Figure 2. Right anterior oblique view of the right sided cardiac anatomy demonstrating proximity of the compact AV node (red star) to the fossa ovalis (FO). SVC = superior vena cava; IVC = inferior vena cava; CS = coronary sinus; ToK = triangle of Koch; RV = right ventricle; RAA = right atrial appendage. (Illustrated by Shawn Lee, MD and adapted from Alkhouli et al. J Am Coll Cardiol Intv. 2016;9(24):2465-80)9.

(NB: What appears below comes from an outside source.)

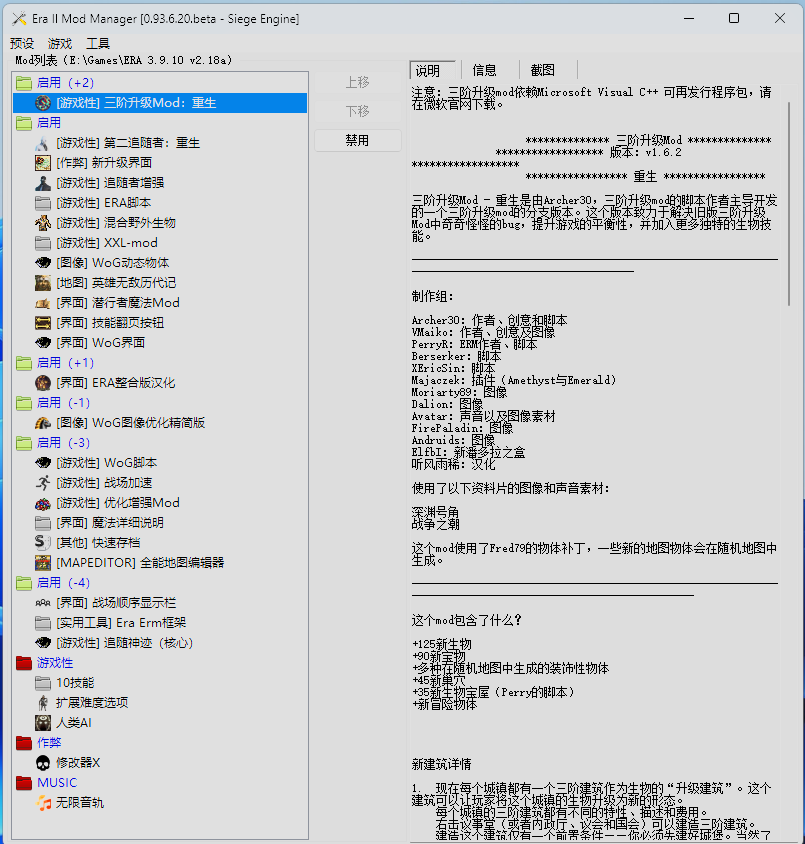The width and height of the screenshot is (805, 844).
Task: Click the 快速存档 mod icon
Action: click(43, 543)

Based on the above and the development of AVB during this case we propose that TSC be performed with a standard fixed curve sheath (e.g. Swartz braided SL-1 transeptal sheath), which can then be exchanged over a wire for a steerable sheath (e.g. Agilis NXT, 16.8 mm St Jude Medical, MN, USA). Alternatively, TSC can be performed with the VersaCross® system (Baylis Medical, Montreal, QC, Canada) which is a needleless apparatus utilizing a stiff radiofrequency-powered pigtail wire advanced through a softer guiding sheath. Once through the atrial septum, the stiff pigtail wire provides adequate support for an exchange to a stiffer steerable sheath. In addition, in this era of routine ICE use for TSC we must still use the RAO projection to ensure that we are not starting too anterior with the transseptal assembly.

Conclusions

We present a rare case of reversible AVB caused by mechanical injury to the AV node during transseptal catheterization by a steerable introducer sheath. This case highlights the critical role of imaging and hardware selection during transseptal catheterization. The approach we suggest of using a fixed curve sheath for initial transseptal access may avoid this complication and allow for safer TSC.